Bumbley - the Little Servo Robot

Meet Bumbley, a little lost bot from the planet Teekmar'd - a small world that orbits Wolf 359. Bumbley likes to find good hiding places and avoid human contact at all cost! He can only see in infrared, so needs your help. So please help him find a good hiding place!!! :-)

Bumbley is a servo driven bot, made of 2 Actobotics channels and 1 mounting hub. It has two continuous 360deg servos, two 4 inch wheels (@100mm), one rear uni-direction rear ball caster, an Arduino Uno clone with a V5 sensor shield and 2 infrared (IR) sensors for object detection. It's powered by two battery packs - one to power the Uno and the other to run the servos and sensors.

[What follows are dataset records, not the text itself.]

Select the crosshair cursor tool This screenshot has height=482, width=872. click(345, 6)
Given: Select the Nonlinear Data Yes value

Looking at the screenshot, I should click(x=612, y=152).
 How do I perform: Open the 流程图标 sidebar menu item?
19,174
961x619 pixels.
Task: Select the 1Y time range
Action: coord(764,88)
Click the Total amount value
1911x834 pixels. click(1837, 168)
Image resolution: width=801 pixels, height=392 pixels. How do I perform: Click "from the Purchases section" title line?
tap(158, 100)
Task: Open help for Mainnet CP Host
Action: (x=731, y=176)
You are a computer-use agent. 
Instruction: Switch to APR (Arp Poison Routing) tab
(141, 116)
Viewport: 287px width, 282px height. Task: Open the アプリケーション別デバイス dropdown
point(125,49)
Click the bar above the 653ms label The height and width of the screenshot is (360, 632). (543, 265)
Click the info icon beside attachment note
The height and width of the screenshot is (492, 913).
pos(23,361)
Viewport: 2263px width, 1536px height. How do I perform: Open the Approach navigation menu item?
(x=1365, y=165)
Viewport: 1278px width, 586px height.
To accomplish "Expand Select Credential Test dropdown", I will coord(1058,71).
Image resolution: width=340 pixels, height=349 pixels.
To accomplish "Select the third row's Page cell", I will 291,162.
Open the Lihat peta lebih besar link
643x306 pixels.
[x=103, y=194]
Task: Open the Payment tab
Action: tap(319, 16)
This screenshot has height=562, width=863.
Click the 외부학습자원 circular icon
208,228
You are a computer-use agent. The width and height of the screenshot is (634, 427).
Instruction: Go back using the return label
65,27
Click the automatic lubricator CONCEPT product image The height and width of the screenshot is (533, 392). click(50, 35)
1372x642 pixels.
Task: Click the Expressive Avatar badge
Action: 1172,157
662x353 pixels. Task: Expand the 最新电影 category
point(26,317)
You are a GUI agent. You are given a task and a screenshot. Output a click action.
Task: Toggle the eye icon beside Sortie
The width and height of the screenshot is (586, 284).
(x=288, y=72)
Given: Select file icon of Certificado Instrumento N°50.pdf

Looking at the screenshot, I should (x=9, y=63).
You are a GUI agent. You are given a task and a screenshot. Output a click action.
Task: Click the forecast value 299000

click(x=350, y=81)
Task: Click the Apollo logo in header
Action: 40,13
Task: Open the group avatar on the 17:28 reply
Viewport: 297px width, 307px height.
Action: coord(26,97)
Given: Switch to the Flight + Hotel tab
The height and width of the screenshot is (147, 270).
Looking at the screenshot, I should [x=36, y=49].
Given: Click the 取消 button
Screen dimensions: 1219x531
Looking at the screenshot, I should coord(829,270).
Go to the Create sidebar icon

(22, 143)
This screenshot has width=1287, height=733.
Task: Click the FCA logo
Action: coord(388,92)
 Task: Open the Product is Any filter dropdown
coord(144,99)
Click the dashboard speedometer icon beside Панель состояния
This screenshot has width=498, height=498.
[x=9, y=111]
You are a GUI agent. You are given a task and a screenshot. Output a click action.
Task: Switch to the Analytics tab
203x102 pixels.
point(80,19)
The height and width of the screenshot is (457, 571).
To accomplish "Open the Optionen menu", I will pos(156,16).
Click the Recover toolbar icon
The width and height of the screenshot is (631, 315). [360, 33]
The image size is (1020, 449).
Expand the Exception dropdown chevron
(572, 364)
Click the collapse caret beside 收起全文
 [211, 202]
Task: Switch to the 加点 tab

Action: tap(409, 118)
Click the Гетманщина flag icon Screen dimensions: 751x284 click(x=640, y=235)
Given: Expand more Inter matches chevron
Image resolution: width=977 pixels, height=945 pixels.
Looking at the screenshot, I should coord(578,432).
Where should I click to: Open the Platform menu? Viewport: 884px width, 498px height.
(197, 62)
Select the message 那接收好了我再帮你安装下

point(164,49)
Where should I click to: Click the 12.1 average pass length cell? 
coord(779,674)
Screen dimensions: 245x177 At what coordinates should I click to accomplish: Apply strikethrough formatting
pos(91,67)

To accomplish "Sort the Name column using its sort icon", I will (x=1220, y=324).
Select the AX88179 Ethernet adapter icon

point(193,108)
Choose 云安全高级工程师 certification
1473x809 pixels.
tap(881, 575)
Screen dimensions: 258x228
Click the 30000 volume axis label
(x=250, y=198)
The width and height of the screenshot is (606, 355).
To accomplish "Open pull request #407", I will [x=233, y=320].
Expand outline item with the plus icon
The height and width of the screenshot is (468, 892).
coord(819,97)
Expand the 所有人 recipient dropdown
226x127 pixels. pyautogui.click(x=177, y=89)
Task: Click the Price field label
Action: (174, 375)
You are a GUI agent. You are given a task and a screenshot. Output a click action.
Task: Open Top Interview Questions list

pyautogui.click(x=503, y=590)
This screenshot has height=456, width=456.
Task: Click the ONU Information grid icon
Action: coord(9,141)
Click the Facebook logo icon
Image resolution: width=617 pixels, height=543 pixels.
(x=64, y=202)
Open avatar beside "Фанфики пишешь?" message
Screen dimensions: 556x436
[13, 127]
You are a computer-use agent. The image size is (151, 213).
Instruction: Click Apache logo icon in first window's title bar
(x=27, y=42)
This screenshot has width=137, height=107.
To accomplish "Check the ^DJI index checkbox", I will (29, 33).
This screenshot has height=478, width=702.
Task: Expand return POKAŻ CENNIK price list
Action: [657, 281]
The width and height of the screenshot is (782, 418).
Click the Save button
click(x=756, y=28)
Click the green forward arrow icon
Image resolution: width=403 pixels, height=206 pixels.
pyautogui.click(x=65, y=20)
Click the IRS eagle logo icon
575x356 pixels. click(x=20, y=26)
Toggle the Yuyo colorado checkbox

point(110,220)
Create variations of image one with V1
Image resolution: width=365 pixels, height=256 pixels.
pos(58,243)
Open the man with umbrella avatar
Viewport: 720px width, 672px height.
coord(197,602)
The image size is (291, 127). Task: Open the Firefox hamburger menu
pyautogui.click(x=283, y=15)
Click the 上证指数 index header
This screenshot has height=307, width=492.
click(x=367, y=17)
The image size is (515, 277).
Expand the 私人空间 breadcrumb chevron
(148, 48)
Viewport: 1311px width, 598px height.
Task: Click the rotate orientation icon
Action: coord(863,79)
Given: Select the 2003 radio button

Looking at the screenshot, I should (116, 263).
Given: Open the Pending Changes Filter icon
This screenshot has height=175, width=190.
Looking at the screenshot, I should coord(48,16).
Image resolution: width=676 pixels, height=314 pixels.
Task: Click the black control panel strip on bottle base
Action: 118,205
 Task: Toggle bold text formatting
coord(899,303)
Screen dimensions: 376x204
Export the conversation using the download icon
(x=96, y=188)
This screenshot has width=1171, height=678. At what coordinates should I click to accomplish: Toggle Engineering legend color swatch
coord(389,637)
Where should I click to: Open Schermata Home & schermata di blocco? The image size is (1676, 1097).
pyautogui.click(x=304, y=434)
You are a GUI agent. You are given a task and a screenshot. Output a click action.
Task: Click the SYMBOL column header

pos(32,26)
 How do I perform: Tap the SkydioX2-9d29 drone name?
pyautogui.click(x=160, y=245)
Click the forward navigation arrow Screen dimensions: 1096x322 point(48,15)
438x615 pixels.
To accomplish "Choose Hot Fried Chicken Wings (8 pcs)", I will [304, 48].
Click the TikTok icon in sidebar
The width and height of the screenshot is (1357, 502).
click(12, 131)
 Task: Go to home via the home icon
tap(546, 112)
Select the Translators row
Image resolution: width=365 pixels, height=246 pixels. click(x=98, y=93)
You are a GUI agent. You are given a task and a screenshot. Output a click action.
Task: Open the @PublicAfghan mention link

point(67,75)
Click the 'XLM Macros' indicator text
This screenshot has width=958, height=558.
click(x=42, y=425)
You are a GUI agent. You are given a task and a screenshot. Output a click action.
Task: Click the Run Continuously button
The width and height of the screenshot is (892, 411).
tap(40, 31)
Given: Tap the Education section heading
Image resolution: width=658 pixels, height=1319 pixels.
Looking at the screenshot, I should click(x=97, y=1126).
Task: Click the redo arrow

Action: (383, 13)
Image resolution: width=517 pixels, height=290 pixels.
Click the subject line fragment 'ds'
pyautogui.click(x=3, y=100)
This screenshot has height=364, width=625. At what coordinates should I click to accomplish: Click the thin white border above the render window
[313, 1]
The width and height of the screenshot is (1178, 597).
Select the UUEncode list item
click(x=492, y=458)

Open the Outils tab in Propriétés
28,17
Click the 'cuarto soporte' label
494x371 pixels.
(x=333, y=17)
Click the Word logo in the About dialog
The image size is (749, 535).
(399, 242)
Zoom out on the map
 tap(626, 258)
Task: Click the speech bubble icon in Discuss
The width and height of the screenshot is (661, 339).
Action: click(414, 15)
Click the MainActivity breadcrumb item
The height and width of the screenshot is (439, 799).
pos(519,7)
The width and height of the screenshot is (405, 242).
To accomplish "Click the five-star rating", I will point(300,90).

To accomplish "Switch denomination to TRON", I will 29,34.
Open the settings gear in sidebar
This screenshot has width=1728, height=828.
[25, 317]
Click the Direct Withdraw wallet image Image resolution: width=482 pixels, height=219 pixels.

Little Bumbley is a very basic object avoidance rover that uses IR to find anything in it's path. The chassis itself, is made to be maneuverable, expandable and easy to assemble with a minimum amount of parts, but a good solid platform to build upon.

Bumbley is made from these parts:

• Arduino Uno or clone with sensor shield x1 each
• 3.75" or 4.50" Actobotics channel (for the rear of the chassis) x1
• 6" Actobotics channel (for the front of the chassis) x1
• 90deg hub mount x1
• Standard Servo Plate B x2
• Lightweight servo hub horn x2
• Continuous rotation servos x2
• IR sensor x2
• 4" (100mm) wheels x2 (one pair)
• Arduino Channel Snap Mount
• 5/8” Roller Ball from ServoCity, Harbor Freight or other supplier of your choice
• 2” 6/32 pan-head screws with 3 washers and 3 nuts per screw. From a local hardware store - x2 sets
• 6/32 3/16" or 1/4" pan or socket head screws x25
• 4 rechargeable 'AA' batteries (to power the servos and sensors)
• 1 9v alkaline or rechargeable battery (to power the Uno ONLY!)
• Battery holder with wire or wire clip holder 4 'AA' batteries
• 1x wire clip for 9v and 1x for 'AA' if you get the wire clip holder
• Female to Female Dupont jumper wires
• Voltage meter (optional, but good to monitor the bots motor voltage)
• Small zip-ties and double sided tape
• Googly eyes (optional :)
• Tools: 7/64 Hex key, small Phillips and flat-head screw drivers

You can source many of the parts from eBay or other suppliers directly. Structural parts can be gotten from Sparkfun, RobotShop and ServoCity. Continuous rotation servos can be found at various sellers on eBay, ServoCity, Parallax etc.. Or you can modify them yourself for 360deg rotation, but I will not cover that in this Instructable.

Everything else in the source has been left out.